• **Task requirements**
Your output must match the data word for word, with every line included.

=== Stored data ===

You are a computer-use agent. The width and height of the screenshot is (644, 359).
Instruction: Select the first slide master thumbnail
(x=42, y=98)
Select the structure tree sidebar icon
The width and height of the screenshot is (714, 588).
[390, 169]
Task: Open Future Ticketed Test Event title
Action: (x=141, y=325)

===

• **Result below**
You are a computer-use agent. The width and height of the screenshot is (644, 359).
Instruction: Select the first slide master thumbnail
(x=42, y=98)
Select the structure tree sidebar icon
The width and height of the screenshot is (714, 588).
[390, 169]
Task: Open Future Ticketed Test Event title
Action: (x=141, y=325)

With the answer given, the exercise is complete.